- From: Tim Berners-Lee <timbl@w3.org>
- Date: Sun, 20 May 2007 13:07:50 -0400
- To: SW-forum <semantic-web@w3.org>
- Message-Id: <2519F1D0-9C45-4A8C-9FCF-400BC2DF361E@w3.org>
Begin forwarded message:
From: Tim Berners-Lee <timbl@w3.org>
Date: 2007-05-19 19:27:56 EDT
To: Chris Bizer <chris@bizer.de>
Cc: tabultor@csai.mit.edu
Subject: Linked data and rdf:type in dbpedia
Hi Chris.
That was a great session in Banff.
I'm looking now at a problem where the Tabulator sucks in huge
amounts of dbpedia. The problem is rather random rdf:type links
1. My home page says:
<http://dbpedia.org/resource/Tim_Berners-Lee> = card:i.
2. That causes tab'r to bring in http://dbpedia.org/resource/
Tim_Berners-Lee
which in turn says
<http://dbpedia.org/resource/Tim_Berners-Lee> a <http://
dbpedia.org/resource/Category:People_from_London>.
3. That causes Tab'r to look up the class Category:People_from_London
$ cwm http://dbpedia.org/resource/Category:People_from_London
This says a bunch of people whose have subject of that
<http://dbpedia.org/resource/Catherine_of_York> :subject <> .
which is fine, but it also says:
<> a </class/yago/person>,
<http://dbpedia.org/resource/
Category:English_people_by_county>,
<http://dbpedia.org/resource/Category:London>,
<http://dbpedia.org/resource/
Category:People_by_city_or_town_in_England>,
:Concept.
Here I think the use of rdf:type is incorrect. The class
People_form_London is a class of people. It is a subclass of Person.
It has no simple relationship to London. (It is in fact an
owl:Restriction on property origin to value london, but I doubt if
you can generalize that across dbpedia).
English people by County *could* be a class of classes.
The tabulator assumes that every time it follows rdf:type it is going
meta: from classes to classes of classes, etc. It does this as in
every other case so far, there have been only a few levels (like 2).
Currently, it can't use dbpedia as it pulls it memory-busting amounts
of it. It not even clear that the rdf:type links don't have cycles.
Anyone using OWL with this data wil of course find t impossible to
deal with classes of classes at all. I don't know to what extent the
issue is an
Example:
me : Unitarian
http://en.wikipedia.org/wiki/Tim_Berners-Lee
is a member of the class of
http://en.wikipedia.org/wiki/Category:Unitarian_Universalists
this is a member of the metaclass:
http://en.wikipedia.org/wiki/Category:People_by_religion
this i member of the metametametaclass of ways in whcih people
are categorized
http://en.wikipedia.org/wiki/Category:People
What follows here is the weak link. Reference is a section of
the library.

Directive 1 -
In the email about rdf:type in dbpedia, update the part that opens with the words containing "which is fine, but" and closes with "class of classes.", changing "subclass" to "subset".
Directive 2 -
In the email about rdf:type in dbpedia, what does the Tabulator assume every time it follows rdf:type?
Directive 3 -
Pick up the email about rdf:type in dbpedia after its last sentence and carry it on.

Data lines -

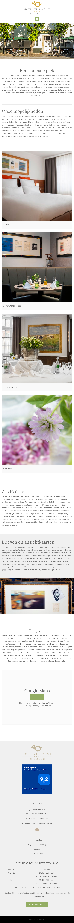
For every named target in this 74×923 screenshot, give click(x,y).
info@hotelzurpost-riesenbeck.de (37, 823)
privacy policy (39, 706)
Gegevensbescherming (37, 844)
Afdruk (37, 849)
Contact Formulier (37, 853)
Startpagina (37, 840)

Task output 1 -
which is fine, but it also says:
<> a </class/yago/person>,
<http://dbpedia.org/resource/
Category:English_people_by_county>,
<http://dbpedia.org/resource/Category:London>,
<http://dbpedia.org/resource/
Category:People_by_city_or_town_in_England>,
:Concept.
Here I think the use of rdf:type is incorrect. The class
People_form_London is a class of people. It is a subset of Person.
It has no simple relationship to London. (It is in fact an
owl:Restriction on property origin to value london, but I doubt if
you can generalize that across dbpedia).
English people by County *could* be a class of classes.

Task output 2 -
It assumes it is going meta: from classes to classes of classes, and so on.

Task output 3 -
"This category is for information typically found in the
reference section of a library: reference works." Now the meta meta
class is regarded as a work? o-oh.
http://en.wikipedia.org/wiki/Category:Reference
it continues, following Category (rdf:type in dbpedia):
http://en.wikipedia.org/wiki/Category:Knowledge
http://en.wikipedia.org/wiki/Category:Information
http://en.wikipedia.org/wiki/Category:Physical_quantity
http://en.wikipedia.org/wiki/Category:Measurement
http://en.wikipedia.org/wiki/Category:Scientific_observation
http://en.wikipedia.org/wiki/Category:Data_collection
http://en.wikipedia.org/wiki/Category:Data_management
http://en.wikipedia.org/wiki/Category:Product_development
http://en.wikipedia.org/wiki/Category:Product_management
http://en.wikipedia.org/wiki/Category:Engineering
http://en.wikipedia.org/wiki/Category:Applied_sciences
http://en.wikipedia.org/wiki/Category:Science
http://en.wikipedia.org/wiki/Category:Knowledge
Ooops! It is cyclic.
The logical relationships are not consistent. i don't know whether
there are a finite number of
categories for which rdfs:class does not work, which could be put
into a stop list. "Reference" would be one.
I wonder whether dbpedia could either find a way of judging which
ones are really rdf:type relationships, or just use something vaguer
for the relationship.
Maybe wikepedia:category would be best as that is what it is in general.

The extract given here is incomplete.